● **PASSO**:
•••••

Ascoltare tutto d’un fiato questo esordio dei milanesi Pashmak, Let the water flow, per molti neofiti ingenui potrebbe risultare estenuante, mentre per chi gode avvolgersi stretto stretto tra i post-vortici di certi Mogwai o Arab Strap qui si troverà a casa propria, nove irresistibili brani che stanno a metà tra atmosfere foggy, lente suggestioni elettroniche, indie meticciato, folk, cantautorato, brani che sanno ancora fornire quella sincerità fredda a contrasto con una certa fascinazione di considerevole – per essere appunto un esordio – livello.
Pashmak, cinque elementi, Damon Arabsolgar, Giuliano Pascoe, Antonio Polidoro, Stefano Fiori e Martin Nicastro, cinque direttrici differenti che una volta mescolate insieme vanno ad “impollinare” una gamma d’ascolto non per tutti, ma per pochi (nel senso positivo del termine), diciamo una “fusion” d’intenti e suoni che contrappuntano un’estetica sonica di grande soddisfazione.

•••••

● **ESTRATTI DEI RECORD**:

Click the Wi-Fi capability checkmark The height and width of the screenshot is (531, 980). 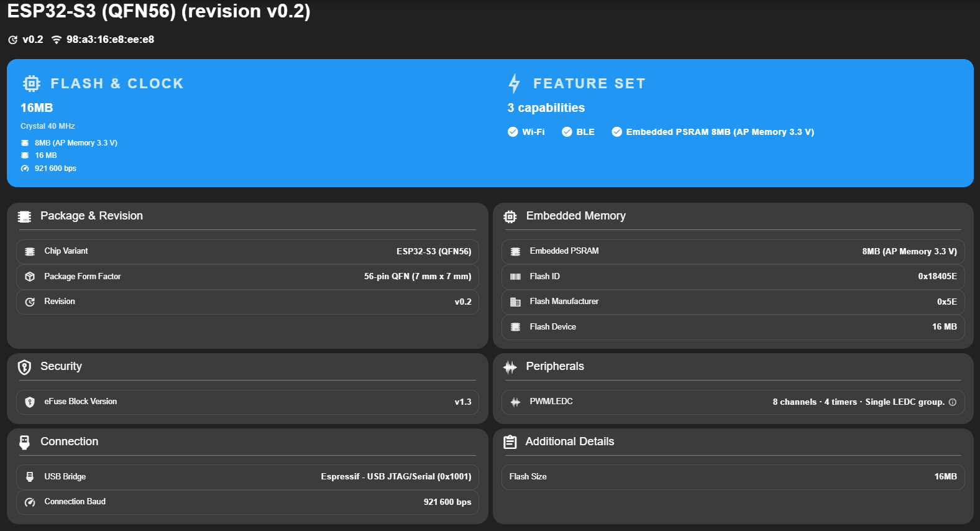click(513, 132)
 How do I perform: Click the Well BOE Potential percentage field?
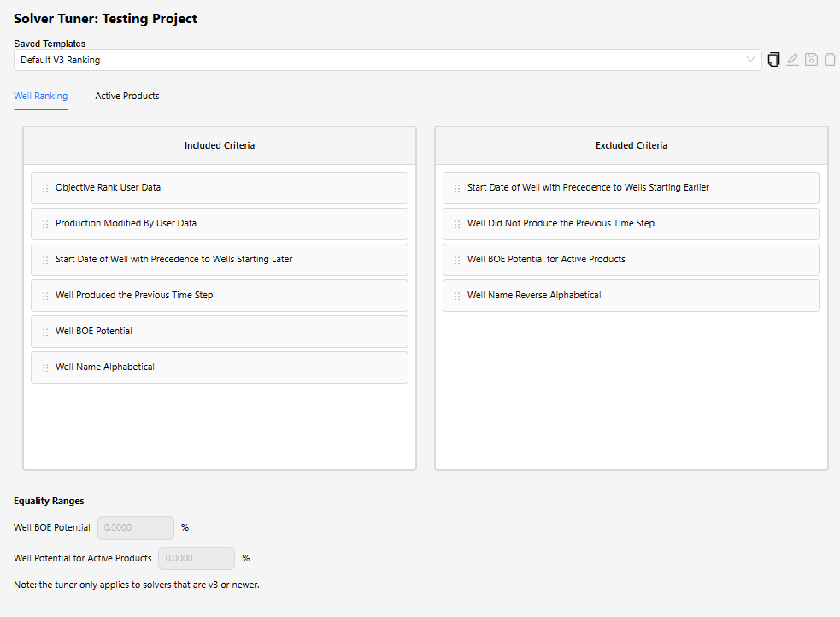(136, 527)
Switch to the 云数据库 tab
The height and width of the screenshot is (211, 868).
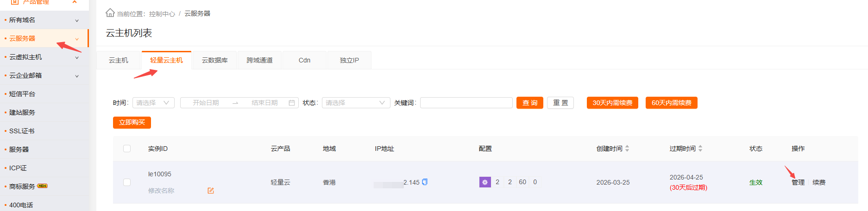[x=214, y=60]
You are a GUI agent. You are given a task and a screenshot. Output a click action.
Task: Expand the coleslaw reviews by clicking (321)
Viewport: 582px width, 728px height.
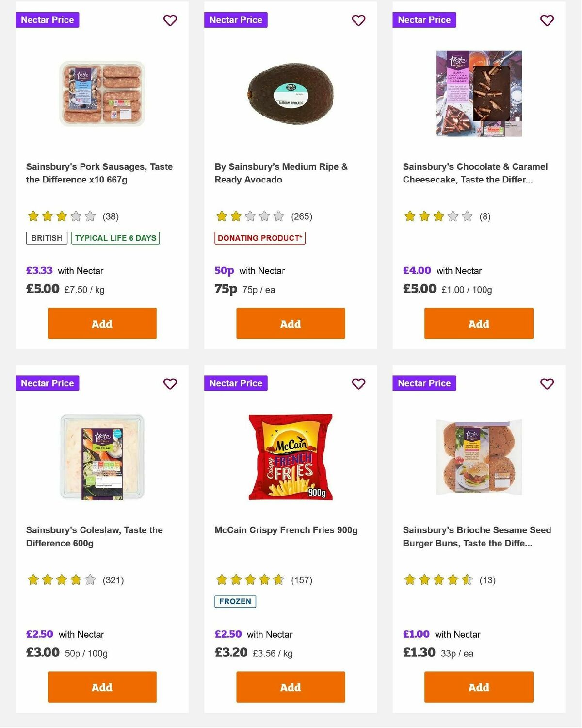pyautogui.click(x=113, y=579)
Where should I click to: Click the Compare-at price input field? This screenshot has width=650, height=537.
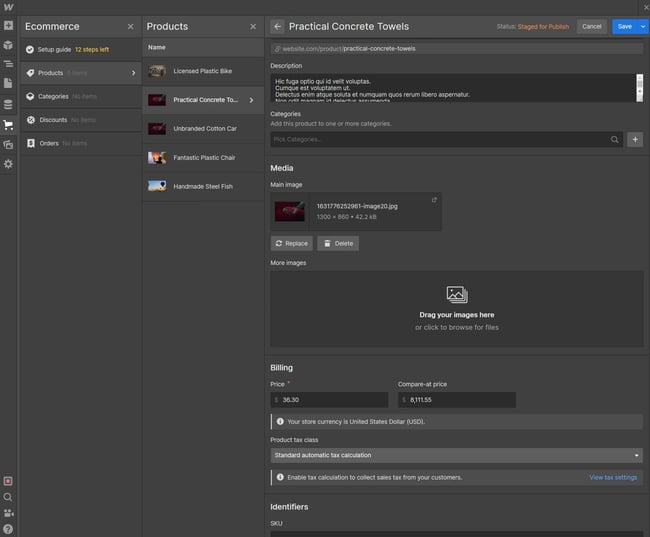pyautogui.click(x=456, y=399)
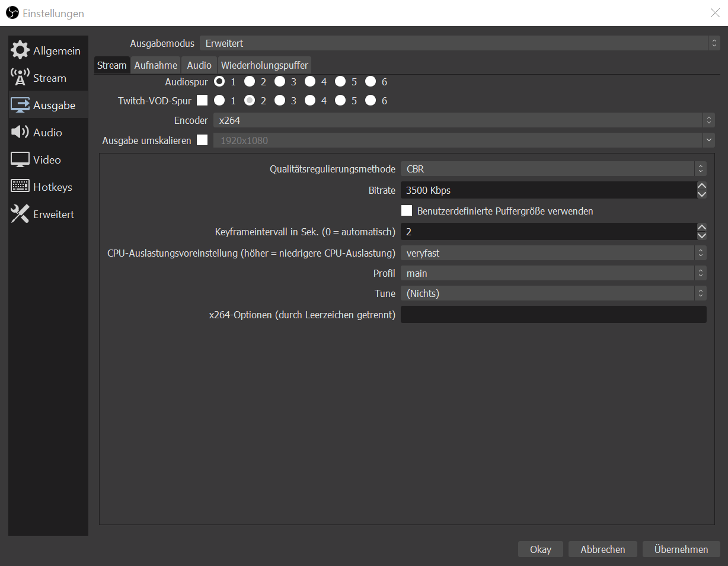The image size is (728, 566).
Task: Check Benutzerdefinierte Puffergröße verwenden
Action: click(407, 211)
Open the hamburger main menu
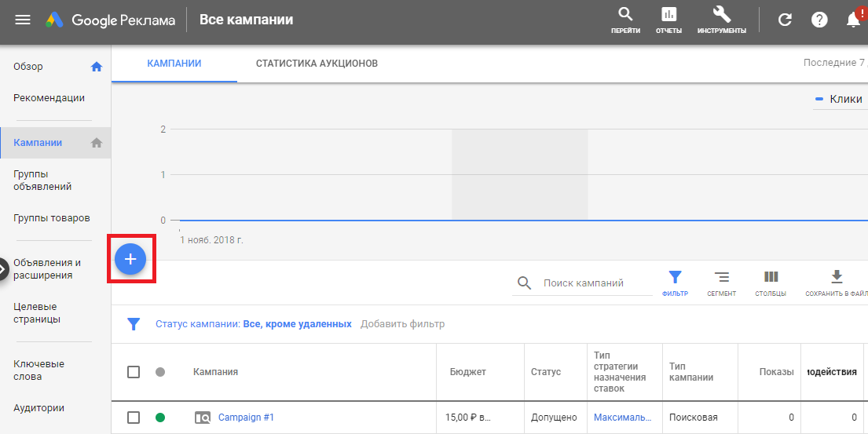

•••••

● **SFIDA**: Indica quanti brani compongono Let the water flow, l'esordio dei Pashmak descritto nel passo.

● **RISPOSTA CORRETTA**: Nove brani.